Excerpted records
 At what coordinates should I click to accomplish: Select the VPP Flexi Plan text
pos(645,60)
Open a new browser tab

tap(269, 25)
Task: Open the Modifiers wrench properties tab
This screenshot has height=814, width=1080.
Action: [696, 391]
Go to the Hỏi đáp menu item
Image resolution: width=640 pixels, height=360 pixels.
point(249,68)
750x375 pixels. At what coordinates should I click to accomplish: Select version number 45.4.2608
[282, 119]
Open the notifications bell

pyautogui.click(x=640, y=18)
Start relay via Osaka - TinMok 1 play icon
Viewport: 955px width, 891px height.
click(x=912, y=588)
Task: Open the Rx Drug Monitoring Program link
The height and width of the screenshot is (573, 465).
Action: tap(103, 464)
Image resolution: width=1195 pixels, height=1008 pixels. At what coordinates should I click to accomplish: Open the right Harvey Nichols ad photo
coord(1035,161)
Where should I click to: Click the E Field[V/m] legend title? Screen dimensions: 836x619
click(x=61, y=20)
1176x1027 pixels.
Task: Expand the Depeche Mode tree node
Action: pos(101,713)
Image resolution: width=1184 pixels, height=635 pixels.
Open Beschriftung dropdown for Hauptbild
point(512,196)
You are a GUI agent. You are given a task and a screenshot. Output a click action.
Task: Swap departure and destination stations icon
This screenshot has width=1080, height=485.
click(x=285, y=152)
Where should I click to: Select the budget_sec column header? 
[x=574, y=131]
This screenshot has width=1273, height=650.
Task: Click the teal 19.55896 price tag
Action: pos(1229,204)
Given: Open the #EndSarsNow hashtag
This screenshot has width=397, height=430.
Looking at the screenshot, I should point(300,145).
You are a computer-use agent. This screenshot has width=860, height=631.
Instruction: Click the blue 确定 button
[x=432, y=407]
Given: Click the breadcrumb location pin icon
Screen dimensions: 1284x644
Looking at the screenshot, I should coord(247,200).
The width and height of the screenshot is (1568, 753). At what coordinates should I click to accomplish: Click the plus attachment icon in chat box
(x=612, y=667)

Exercise requirements
Could you output each line above exactly as it was given?

Worked solution
 At what coordinates should I click to accomplish: Select the VPP Flexi Plan text
pos(645,60)
Open a new browser tab

tap(269, 25)
Task: Open the Modifiers wrench properties tab
This screenshot has height=814, width=1080.
Action: [696, 391]
Go to the Hỏi đáp menu item
Image resolution: width=640 pixels, height=360 pixels.
point(249,68)
750x375 pixels. At what coordinates should I click to accomplish: Select version number 45.4.2608
[282, 119]
Open the notifications bell

pyautogui.click(x=640, y=18)
Start relay via Osaka - TinMok 1 play icon
Viewport: 955px width, 891px height.
click(x=912, y=588)
Task: Open the Rx Drug Monitoring Program link
The height and width of the screenshot is (573, 465).
Action: tap(103, 464)
Image resolution: width=1195 pixels, height=1008 pixels. At what coordinates should I click to accomplish: Open the right Harvey Nichols ad photo
coord(1035,161)
Where should I click to: Click the E Field[V/m] legend title? Screen dimensions: 836x619
click(x=61, y=20)
1176x1027 pixels.
Task: Expand the Depeche Mode tree node
Action: pos(101,713)
Image resolution: width=1184 pixels, height=635 pixels.
Open Beschriftung dropdown for Hauptbild
point(512,196)
You are a GUI agent. You are given a task and a screenshot. Output a click action.
Task: Swap departure and destination stations icon
This screenshot has width=1080, height=485.
click(x=285, y=152)
Where should I click to: Select the budget_sec column header? 
[x=574, y=131]
This screenshot has width=1273, height=650.
Task: Click the teal 19.55896 price tag
Action: pos(1229,204)
Given: Open the #EndSarsNow hashtag
This screenshot has width=397, height=430.
Looking at the screenshot, I should point(300,145).
You are a computer-use agent. This screenshot has width=860, height=631.
Instruction: Click the blue 确定 button
[x=432, y=407]
Given: Click the breadcrumb location pin icon
Screen dimensions: 1284x644
Looking at the screenshot, I should coord(247,200).
The width and height of the screenshot is (1568, 753). At what coordinates should I click to accomplish: Click the plus attachment icon in chat box
(x=612, y=667)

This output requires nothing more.